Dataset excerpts
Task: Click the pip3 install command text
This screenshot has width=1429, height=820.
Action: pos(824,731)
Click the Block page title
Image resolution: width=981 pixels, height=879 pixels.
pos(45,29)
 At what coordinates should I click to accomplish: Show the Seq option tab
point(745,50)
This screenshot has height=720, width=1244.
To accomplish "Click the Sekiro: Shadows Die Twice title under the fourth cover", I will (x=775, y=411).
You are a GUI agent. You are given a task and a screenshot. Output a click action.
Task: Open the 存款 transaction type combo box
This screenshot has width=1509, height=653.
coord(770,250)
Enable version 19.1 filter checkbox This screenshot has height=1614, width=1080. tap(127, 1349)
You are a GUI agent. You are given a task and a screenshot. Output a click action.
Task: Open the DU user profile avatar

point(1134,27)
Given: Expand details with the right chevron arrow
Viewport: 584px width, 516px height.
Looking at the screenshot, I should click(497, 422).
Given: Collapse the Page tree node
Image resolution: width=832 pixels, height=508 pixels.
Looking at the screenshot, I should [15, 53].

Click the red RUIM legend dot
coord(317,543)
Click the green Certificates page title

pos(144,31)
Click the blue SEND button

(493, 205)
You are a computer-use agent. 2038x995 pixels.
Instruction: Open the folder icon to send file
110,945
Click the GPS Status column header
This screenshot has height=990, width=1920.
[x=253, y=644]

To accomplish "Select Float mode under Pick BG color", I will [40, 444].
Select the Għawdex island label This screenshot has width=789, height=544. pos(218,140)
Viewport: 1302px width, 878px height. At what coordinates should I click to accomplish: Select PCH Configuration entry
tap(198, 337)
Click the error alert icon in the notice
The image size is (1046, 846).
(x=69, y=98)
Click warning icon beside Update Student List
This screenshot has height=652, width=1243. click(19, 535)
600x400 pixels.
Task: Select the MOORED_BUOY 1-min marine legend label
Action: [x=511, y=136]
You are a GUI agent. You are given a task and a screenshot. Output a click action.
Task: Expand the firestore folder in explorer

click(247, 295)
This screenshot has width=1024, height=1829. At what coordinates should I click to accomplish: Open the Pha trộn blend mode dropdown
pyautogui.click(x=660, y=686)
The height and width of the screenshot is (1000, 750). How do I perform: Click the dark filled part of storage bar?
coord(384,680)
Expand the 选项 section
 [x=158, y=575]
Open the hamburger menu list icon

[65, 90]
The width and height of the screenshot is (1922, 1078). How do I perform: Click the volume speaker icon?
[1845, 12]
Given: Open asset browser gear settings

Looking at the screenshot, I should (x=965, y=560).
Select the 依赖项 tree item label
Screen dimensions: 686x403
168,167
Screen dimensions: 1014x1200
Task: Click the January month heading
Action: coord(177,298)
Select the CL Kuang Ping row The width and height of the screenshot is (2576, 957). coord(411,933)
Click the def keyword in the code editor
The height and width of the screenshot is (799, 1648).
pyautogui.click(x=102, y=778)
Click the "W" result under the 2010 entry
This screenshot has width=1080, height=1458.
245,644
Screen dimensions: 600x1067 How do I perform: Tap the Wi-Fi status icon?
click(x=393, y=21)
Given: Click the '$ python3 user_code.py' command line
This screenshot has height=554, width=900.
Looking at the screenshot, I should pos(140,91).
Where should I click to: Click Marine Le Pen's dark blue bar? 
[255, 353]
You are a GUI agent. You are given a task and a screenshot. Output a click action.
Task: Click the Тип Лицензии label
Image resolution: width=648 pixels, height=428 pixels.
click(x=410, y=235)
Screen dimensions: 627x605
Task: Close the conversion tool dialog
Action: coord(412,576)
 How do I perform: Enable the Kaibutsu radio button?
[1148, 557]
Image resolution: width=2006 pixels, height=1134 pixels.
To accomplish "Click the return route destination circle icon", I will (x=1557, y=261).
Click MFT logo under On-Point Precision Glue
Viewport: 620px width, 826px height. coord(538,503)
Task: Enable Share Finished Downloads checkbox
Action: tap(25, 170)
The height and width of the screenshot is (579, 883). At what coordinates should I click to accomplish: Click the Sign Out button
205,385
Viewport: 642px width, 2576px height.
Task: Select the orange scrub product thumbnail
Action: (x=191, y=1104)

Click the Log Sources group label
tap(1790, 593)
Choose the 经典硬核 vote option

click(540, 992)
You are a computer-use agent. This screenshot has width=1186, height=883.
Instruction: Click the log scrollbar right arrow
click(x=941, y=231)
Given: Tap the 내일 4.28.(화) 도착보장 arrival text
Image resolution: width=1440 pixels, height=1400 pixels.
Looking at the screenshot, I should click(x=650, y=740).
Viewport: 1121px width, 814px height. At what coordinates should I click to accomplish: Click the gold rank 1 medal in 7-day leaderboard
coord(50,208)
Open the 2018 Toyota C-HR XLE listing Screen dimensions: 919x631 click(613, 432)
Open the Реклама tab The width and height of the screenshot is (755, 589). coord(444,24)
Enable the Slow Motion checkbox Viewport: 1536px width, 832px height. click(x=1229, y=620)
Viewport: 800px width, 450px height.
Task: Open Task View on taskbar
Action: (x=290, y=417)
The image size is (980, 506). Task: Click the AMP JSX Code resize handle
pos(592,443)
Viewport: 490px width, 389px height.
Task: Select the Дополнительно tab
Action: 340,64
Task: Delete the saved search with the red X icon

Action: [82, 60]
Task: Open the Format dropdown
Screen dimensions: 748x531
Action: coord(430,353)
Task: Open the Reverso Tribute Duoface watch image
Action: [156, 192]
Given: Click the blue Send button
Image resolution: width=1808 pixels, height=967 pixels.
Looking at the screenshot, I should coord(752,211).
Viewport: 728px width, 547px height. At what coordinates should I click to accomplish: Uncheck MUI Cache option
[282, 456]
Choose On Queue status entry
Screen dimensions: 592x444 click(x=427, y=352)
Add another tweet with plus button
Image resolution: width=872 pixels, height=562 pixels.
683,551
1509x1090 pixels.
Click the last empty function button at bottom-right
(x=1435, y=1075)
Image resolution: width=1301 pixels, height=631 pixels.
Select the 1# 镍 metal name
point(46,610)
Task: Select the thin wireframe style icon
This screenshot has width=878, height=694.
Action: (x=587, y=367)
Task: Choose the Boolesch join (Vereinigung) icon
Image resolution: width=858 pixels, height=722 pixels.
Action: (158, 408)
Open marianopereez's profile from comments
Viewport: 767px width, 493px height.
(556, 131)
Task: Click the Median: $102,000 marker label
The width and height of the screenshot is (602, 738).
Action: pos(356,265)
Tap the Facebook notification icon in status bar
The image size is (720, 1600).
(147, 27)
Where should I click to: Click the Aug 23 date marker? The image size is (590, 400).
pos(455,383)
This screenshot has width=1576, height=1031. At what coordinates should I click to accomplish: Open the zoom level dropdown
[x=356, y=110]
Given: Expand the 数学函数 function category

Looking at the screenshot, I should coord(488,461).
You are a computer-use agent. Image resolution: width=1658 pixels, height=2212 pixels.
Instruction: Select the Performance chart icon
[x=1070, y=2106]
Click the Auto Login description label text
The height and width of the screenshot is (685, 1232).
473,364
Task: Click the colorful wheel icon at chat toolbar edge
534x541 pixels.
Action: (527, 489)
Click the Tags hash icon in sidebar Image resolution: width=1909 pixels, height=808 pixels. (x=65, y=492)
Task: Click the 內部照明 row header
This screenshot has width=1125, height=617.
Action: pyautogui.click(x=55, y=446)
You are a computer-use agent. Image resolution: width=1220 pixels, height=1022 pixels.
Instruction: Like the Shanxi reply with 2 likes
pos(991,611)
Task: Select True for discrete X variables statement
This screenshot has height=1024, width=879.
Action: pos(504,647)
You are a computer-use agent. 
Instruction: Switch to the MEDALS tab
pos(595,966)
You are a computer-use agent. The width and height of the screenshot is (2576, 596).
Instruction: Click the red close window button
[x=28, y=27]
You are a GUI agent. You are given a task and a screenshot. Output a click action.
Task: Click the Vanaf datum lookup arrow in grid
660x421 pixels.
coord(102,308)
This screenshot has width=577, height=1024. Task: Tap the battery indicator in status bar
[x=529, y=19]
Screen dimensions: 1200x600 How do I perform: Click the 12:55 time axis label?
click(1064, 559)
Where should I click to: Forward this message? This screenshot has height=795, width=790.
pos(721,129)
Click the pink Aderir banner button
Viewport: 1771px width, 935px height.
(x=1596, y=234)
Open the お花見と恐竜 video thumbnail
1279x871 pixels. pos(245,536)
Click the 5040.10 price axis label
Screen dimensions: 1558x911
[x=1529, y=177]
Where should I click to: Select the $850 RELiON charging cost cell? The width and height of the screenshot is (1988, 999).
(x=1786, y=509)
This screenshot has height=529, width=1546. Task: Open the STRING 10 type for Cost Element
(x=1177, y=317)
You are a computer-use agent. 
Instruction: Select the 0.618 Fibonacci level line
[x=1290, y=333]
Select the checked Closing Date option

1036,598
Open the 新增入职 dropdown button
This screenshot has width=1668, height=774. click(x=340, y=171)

- _About this task_
Produce only the lines from the line containing "Task: Select True" through the line containing "You are a computer-use agent. The", inclusive of both, exactly as they stand in the entries above.

- _Solution to the exercise_
Task: Select True for discrete X variables statement
This screenshot has height=1024, width=879.
Action: pos(504,647)
You are a computer-use agent. 
Instruction: Switch to the MEDALS tab
pos(595,966)
You are a computer-use agent. The width and height of the screenshot is (2576, 596).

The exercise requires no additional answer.